TASK TO CARRY OUT: Rewrite the data from the line with "At what coordinates should I click to accomplish: Click" up to and including the line with "point(142,406)", replacing "Instruction" with "Command" and leaving everything else as it is.

DATASET ROWS:
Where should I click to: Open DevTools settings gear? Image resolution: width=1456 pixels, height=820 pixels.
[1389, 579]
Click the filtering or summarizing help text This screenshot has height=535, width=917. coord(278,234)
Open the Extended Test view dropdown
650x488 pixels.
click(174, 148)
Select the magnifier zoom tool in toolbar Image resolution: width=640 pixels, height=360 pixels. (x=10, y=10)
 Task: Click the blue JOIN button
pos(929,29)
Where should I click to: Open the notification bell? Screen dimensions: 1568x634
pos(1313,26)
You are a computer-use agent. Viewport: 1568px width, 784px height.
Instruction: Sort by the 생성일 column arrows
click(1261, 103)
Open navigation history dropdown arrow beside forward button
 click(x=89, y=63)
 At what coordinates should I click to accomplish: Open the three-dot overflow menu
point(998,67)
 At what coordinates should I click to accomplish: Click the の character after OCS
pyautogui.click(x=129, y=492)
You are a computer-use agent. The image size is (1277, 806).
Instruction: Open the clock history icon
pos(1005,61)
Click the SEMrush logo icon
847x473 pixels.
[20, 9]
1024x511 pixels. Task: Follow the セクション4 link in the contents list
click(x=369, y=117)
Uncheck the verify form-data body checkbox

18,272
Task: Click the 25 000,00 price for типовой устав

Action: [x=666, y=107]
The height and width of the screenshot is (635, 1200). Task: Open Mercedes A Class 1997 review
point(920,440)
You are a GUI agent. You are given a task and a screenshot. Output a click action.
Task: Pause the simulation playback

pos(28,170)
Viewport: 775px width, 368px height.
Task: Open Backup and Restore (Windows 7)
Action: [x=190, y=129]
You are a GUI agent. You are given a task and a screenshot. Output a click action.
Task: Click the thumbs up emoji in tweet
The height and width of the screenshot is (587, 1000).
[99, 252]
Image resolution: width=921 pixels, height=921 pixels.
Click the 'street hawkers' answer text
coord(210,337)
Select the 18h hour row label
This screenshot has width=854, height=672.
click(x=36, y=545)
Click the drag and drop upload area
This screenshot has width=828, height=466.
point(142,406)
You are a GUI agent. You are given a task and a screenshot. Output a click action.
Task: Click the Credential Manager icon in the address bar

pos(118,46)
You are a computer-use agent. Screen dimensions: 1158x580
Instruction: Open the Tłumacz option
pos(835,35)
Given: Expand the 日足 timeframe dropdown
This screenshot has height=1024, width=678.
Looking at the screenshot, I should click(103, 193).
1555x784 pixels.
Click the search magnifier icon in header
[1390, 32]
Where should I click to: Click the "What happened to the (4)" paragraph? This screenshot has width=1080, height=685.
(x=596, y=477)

RESPONSE:
 At what coordinates should I click to accomplish: Click the の character after OCS
pyautogui.click(x=129, y=492)
You are a computer-use agent. The image size is (1277, 806).
Command: Open the clock history icon
pos(1005,61)
Click the SEMrush logo icon
847x473 pixels.
[20, 9]
1024x511 pixels. Task: Follow the セクション4 link in the contents list
click(x=369, y=117)
Uncheck the verify form-data body checkbox

18,272
Task: Click the 25 000,00 price for типовой устав

Action: [x=666, y=107]
The height and width of the screenshot is (635, 1200). Task: Open Mercedes A Class 1997 review
point(920,440)
You are a GUI agent. You are given a task and a screenshot. Output a click action.
Task: Pause the simulation playback

pos(28,170)
Viewport: 775px width, 368px height.
Task: Open Backup and Restore (Windows 7)
Action: [x=190, y=129]
You are a GUI agent. You are given a task and a screenshot. Output a click action.
Task: Click the thumbs up emoji in tweet
The height and width of the screenshot is (587, 1000).
[99, 252]
Image resolution: width=921 pixels, height=921 pixels.
Click the 'street hawkers' answer text
coord(210,337)
Select the 18h hour row label
This screenshot has width=854, height=672.
click(x=36, y=545)
Click the drag and drop upload area
This screenshot has width=828, height=466.
point(142,406)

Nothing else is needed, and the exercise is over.